• [Excerpt provided]:
========

Small news leads to big price jumps. As noted in the last section, you should expect to see what seem like disproportionate stock price responses to relatively small pieces of information. A report from Motorola that earnings in the most recent quarter were 2 cents less than expected may lead investors to question whether Motorola can improve its return on capital towards industry averages and lead to a significant drop in the stock price.
Focus on information about value drivers. On a positive note, investors can assess what it is that drives value the most at a firm, and get a sense of what they should focus on when looking at new information. For instance, the key value drivers for Cisco are its capacity to continue to make acquisitions and to earn excess returns on them, while the value drivers for Amazon are revenue growth and operating margins. Looking past the aggregate earnings numbers for information on these variables may provide clues of both upcoming trouble and potential promise.
Lessons for Managers
If the expectation game affects investors, it is even more critical to managers at technology firms. One of the ironies that emerges from this game is that it is far easier to manage a firm that is perceived to be a poor performer than it is to manage one that is perceived to be a star.

========

• [Record list]:
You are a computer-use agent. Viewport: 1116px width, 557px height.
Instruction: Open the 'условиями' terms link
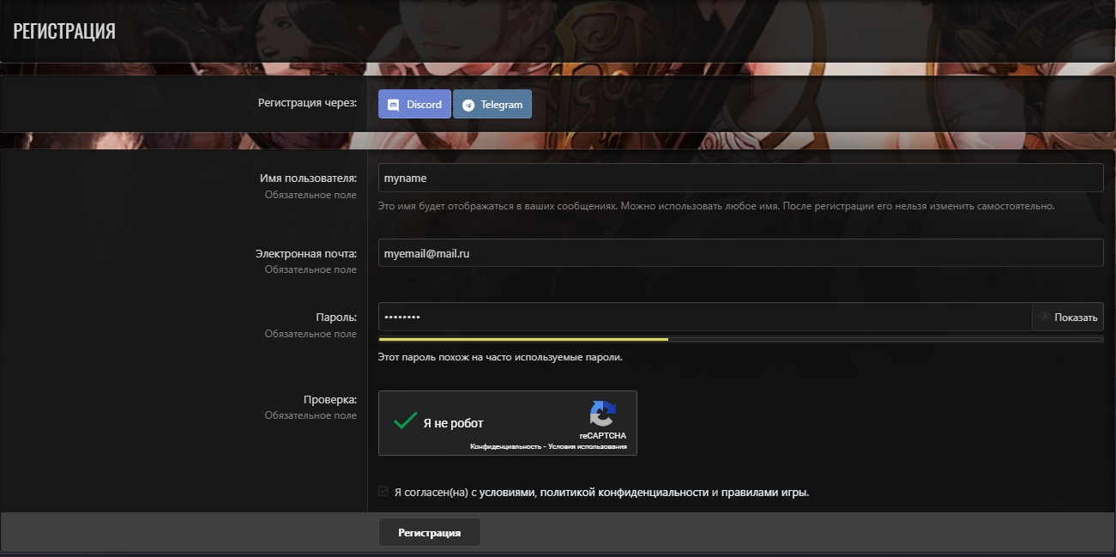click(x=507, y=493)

========

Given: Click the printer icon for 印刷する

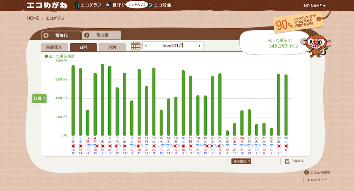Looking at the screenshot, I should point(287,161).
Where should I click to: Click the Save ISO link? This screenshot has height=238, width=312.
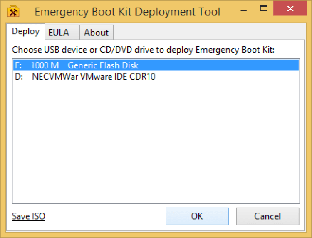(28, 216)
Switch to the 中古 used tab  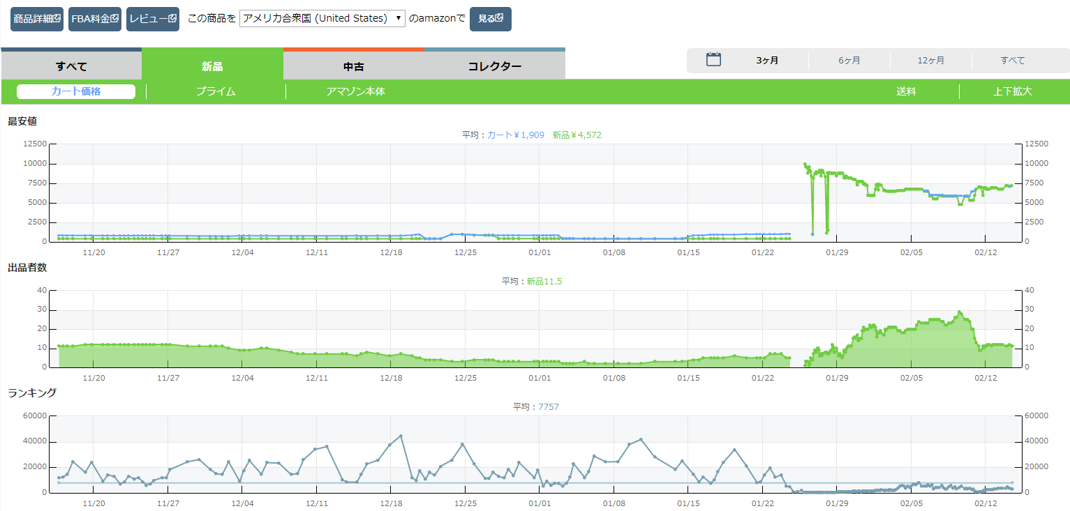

========

Retype the whole passage on investor expectations and technology stock prices from above, word for word.

Small news leads to big price jumps. As noted in the last section, you should expect to see what seem like disproportionate stock price responses to relatively small pieces of information. A report from Motorola that earnings in the most recent quarter were 2 cents less than expected may lead investors to question whether Motorola can improve its return on capital towards industry averages and lead to a significant drop in the stock price.
Focus on information about value drivers. On a positive note, investors can assess what it is that drives value the most at a firm, and get a sense of what they should focus on when looking at new information. For instance, the key value drivers for Cisco are its capacity to continue to make acquisitions and to earn excess returns on them, while the value drivers for Amazon are revenue growth and operating margins. Looking past the aggregate earnings numbers for information on these variables may provide clues of both upcoming trouble and potential promise.
Lessons for Managers
If the expectation game affects investors, it is even more critical to managers at technology firms. One of the ironies that emerges from this game is that it is far easier to manage a firm that is perceived to be a poor performer than it is to manage one that is perceived to be a star.